O furacão Melissa combinou força extrema com avanço lento — resultando em danos prolongados, crise humanitária e enorme desafio logístico para recuperação, inclusive nos setores agrícola e de turismo, os principais das regiões atingidas, que podem sofrer impacto por meses ou anos.

O Melissa atingiu a Jamaica como furacão de categoria 5 com ventos de cerca de 185 mph (~295 km/h) — registro histórico para o país, deixando mais de 530.000 pessoas sem energia elétrica na ilha. Os relatos afirmam que hospitais foram danificados, estradas inundadas e comunidades inteiras isoladas. O governo declarou estado de desastre.
Em Cuba, o Melissa chegou como categoria 3 e provocou evacuações massivas — mais de 735.000 pessoas precisaram ser realocadas.

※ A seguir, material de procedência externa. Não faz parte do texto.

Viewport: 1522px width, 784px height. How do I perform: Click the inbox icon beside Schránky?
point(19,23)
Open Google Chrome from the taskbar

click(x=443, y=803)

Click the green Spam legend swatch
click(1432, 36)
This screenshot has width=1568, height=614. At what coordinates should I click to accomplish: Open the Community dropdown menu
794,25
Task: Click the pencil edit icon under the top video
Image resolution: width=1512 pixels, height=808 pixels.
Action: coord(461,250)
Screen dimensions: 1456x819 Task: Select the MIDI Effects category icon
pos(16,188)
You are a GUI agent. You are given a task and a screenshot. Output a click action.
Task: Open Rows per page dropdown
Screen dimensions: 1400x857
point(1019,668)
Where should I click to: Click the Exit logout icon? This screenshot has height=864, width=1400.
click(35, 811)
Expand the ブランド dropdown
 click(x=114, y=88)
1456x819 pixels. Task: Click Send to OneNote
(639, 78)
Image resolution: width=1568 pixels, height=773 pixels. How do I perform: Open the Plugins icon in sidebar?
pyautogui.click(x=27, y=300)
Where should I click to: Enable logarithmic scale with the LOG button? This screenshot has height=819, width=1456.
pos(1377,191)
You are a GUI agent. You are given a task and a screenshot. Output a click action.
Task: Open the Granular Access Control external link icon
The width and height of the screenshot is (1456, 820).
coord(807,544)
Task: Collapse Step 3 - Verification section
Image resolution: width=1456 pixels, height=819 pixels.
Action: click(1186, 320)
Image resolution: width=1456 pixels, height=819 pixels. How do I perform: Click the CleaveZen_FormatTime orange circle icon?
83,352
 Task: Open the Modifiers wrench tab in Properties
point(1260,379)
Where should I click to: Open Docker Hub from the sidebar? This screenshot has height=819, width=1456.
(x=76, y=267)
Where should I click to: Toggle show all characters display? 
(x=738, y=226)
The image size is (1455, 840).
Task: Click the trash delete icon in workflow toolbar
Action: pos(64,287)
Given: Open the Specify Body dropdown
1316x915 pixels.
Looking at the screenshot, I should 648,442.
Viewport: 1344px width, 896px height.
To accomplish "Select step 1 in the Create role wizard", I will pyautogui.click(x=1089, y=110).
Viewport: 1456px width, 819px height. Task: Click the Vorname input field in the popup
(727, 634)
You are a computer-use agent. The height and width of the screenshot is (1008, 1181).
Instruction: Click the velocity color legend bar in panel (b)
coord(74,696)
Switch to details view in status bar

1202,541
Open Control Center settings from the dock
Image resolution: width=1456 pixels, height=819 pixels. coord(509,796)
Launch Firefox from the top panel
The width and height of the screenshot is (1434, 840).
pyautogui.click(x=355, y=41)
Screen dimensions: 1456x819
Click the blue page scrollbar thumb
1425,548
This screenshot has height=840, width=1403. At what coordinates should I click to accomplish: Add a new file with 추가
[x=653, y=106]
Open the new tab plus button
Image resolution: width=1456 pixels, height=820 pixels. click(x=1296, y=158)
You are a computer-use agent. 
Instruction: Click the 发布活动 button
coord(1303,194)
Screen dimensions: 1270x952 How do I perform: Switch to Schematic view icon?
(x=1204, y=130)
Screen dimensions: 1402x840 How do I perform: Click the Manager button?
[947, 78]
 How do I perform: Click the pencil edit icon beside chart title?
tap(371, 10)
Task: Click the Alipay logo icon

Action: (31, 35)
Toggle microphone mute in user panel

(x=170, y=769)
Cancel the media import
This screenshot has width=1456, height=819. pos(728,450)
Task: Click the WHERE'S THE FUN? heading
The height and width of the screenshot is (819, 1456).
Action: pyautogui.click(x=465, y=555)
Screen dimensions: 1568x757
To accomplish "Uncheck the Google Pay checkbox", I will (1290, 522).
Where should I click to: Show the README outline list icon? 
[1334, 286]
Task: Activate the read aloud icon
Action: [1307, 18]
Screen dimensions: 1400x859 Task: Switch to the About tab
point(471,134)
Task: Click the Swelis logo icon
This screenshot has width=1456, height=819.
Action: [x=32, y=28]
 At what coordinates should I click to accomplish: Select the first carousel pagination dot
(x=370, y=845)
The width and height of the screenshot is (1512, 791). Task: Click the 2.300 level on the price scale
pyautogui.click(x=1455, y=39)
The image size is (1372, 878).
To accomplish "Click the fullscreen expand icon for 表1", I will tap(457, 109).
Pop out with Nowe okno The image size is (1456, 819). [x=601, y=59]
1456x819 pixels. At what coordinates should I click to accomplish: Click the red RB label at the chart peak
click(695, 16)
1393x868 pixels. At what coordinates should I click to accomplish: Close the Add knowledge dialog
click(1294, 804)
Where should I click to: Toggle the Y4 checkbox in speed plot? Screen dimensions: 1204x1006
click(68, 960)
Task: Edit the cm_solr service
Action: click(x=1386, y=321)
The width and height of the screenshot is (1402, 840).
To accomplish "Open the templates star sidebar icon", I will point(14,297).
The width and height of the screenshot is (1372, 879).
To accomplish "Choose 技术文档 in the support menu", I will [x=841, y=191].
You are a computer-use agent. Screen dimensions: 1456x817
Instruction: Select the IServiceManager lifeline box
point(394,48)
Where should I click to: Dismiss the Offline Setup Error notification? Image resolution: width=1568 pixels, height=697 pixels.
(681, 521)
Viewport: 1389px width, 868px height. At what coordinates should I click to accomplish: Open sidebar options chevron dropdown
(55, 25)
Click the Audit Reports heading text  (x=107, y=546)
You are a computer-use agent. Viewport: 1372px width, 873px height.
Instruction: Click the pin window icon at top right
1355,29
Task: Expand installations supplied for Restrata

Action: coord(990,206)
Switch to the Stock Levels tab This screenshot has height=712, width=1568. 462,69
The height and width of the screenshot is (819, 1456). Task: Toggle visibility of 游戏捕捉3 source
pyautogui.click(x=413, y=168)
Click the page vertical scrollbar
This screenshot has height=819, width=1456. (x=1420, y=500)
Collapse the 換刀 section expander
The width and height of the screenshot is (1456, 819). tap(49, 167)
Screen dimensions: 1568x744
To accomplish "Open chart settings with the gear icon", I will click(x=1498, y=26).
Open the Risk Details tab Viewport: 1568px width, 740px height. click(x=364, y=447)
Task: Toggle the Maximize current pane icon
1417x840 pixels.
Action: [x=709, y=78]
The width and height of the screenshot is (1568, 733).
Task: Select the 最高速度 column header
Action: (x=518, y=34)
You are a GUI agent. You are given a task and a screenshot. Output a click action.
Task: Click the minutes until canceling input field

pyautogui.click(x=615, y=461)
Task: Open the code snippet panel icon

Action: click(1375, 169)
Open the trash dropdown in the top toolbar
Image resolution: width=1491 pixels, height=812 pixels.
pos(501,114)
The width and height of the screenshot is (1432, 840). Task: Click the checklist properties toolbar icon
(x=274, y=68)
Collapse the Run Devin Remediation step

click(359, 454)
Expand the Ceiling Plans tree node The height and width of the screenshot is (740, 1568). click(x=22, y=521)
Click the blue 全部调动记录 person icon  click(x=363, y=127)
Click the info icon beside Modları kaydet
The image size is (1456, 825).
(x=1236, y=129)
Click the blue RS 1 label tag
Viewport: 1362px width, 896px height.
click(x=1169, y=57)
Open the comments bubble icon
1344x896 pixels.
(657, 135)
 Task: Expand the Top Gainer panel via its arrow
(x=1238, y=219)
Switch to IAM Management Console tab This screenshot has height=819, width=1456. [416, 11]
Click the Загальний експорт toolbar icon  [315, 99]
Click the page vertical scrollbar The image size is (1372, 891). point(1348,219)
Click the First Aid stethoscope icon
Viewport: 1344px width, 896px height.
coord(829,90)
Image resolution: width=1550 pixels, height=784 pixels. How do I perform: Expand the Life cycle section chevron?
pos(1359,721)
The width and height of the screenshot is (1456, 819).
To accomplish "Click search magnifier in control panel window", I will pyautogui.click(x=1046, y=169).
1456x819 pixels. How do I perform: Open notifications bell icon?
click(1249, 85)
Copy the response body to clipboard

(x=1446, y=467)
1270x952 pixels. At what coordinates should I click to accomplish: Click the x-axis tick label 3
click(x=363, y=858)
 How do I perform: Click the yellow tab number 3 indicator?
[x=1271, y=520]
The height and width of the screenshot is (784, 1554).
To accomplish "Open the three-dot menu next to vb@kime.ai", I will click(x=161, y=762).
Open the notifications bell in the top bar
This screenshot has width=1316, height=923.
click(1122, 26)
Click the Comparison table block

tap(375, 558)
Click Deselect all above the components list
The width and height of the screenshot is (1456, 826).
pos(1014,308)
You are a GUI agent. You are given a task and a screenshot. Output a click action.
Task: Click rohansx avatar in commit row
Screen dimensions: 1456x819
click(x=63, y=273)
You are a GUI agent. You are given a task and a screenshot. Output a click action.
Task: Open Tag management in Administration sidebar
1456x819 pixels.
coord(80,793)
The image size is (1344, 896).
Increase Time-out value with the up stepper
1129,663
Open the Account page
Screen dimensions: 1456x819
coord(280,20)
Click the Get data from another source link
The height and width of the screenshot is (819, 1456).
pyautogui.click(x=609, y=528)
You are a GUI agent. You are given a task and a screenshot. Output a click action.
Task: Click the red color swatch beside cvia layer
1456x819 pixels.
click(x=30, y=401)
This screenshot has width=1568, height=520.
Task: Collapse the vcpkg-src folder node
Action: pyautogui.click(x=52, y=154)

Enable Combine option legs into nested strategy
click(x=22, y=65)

Comunidades perderam comunicação e a infraestrutura ficou severamente comprometida.
No Haiti, chuvas intensas causaram inundações graves e deslizamentos. Pelo menos 25 mortes foram confirmadas, com crianças entre as vítimas; mais de 12.000 pessoas estão em abrigos.
O Centro Nacional de Furacões (EUA) informou que o ciclone segue se enfraquecendo ao se afastar e já entrou em fase pós-tropical.